(Beginning of DOCUMENT EXTRACT)

Mario Badescu’s retail distribution spans prestige and mass-market players such as Bluemercury, Nordstrom, Walmart, Target, Ulta Beauty, Sephora, Saks Fifth Avenue, Mecca, Anthropologie, Harvey Nichols and Galeries Lafayette. Klph & John Studio

Mario Badescu’s brand equity is also buoyed by organic celebrity mentions. Martha Stewart has been a patron of Mario Badescu’s New York location for 40 years, and her love for the brand is frequently chronicled in the press. An InStyle piece from last month spotlights Mario Badescu’s Super Collagen Mask as a favorite product of hers.

In a TikTok video posted in February that’s received 185.5 million views and 21.6 million likes, Selena Gomez incorporated Facial Spray With Aloe, Herbs And Rosewater, Mario Badescu in an early morning routine. Cabasso reports the brand never sent Gomez a product nor compensated her for publicizing Facial Spray With Aloe, Herbs And Rosewater. “We are not paying top celebrities and influencers, putting this crazy money behind it,” he says. “People are just picking it up, falling in love with it and posting about it.”

(End of DOCUMENT EXTRACT)

**WHAT YOU WILL DO**
1) In the Mario Badescu excerpt, how long has Martha Stewart been a patron of the brand's New York location?
2) Extend the piece on Mario Badescu's brand beyond its final quote, keeping the same reporting style.

(Beginning of DATA BELOW)

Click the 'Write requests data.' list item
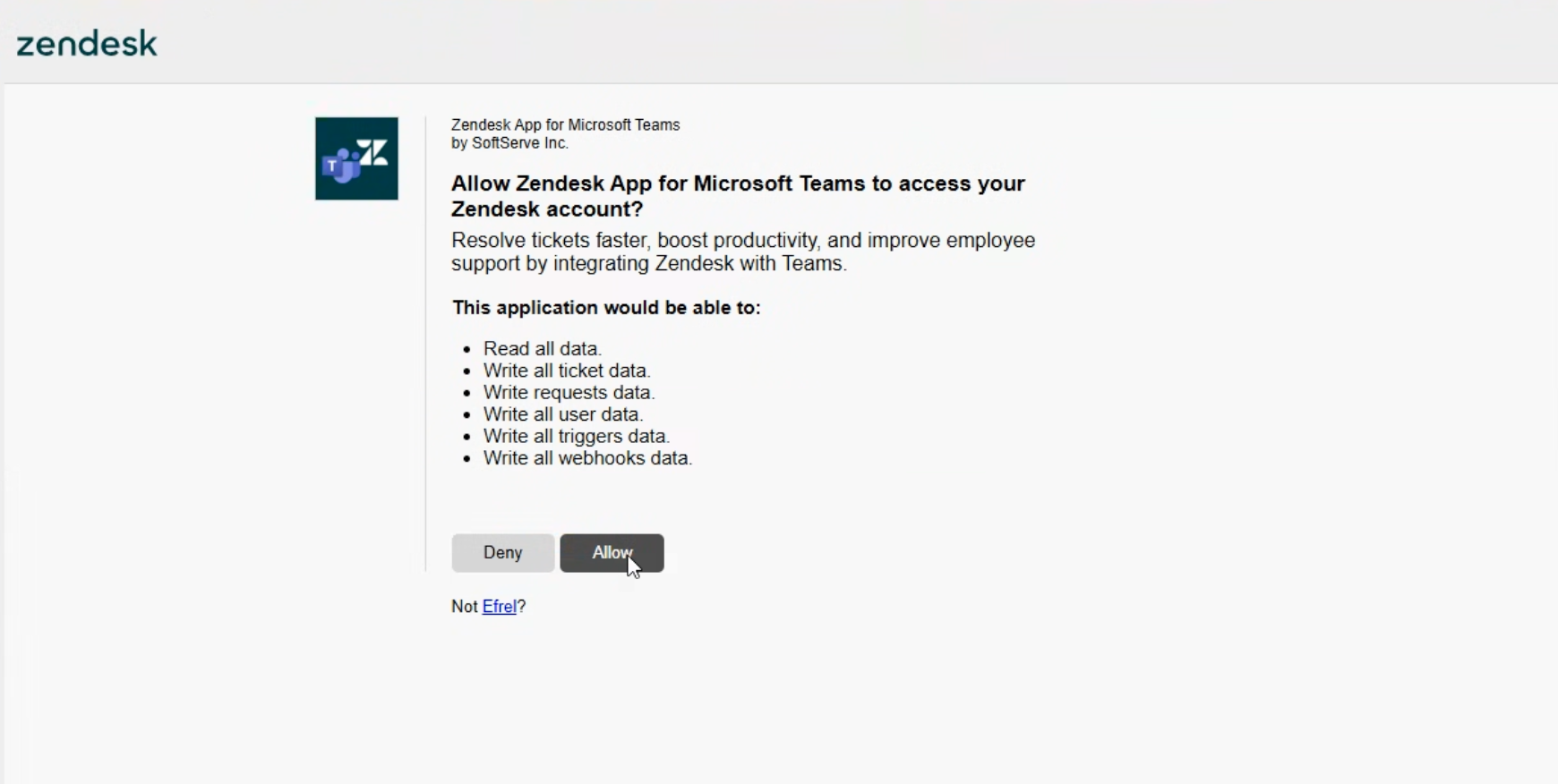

(End of DATA BELOW)

**RESPONSES TO THE TASKS**
1) 40 years.

2)
This year, Cabasso hopes Mario Badesco’s sales will increase 20%. Its masstige retail placements will contribute to heightened sales, particularly as economic uncertainty forces consumers to have a tight grip on their wallets. Currently at 350 Target stores, Ulta’s shop-in-shop is slated to be in 800 Target stores in the future. Last year, sales from the Ulta selections at Target multiplied 4X.

“We are not paying top celebrities and influencers, putting this crazy money behind it. People are just picking it up, falling in love with it and posting about it.”

Already responsible for about half of its sales, according to Cabasso, who says Mario Badescu is sold in 72 countries, international retail is rising as a sales factor for the brand. The brand recently arrived at Sephora France and is traveling to airports, ideal venues for its products that are instant pick-me-ups or impulse buys.

Speaking of impulse buys, at Sephora in the U.S., Mario Badescu has extended across the chain in Beauty on the Fly sections with Drying Lotion and Facial Spray With Aloe, Herbs And Rosewater, two products that have accounted for 70% of its sales at Sephora. It’s exited gondolas it was in at 80 Sephora locations. “We had an opportunity to go in every single door in Beauty on the Fly. It’s a better opportunity for us because of our price point. We typically would need to sell double an average brand,” says Cabasso. “So, we jumped on that opportunity.”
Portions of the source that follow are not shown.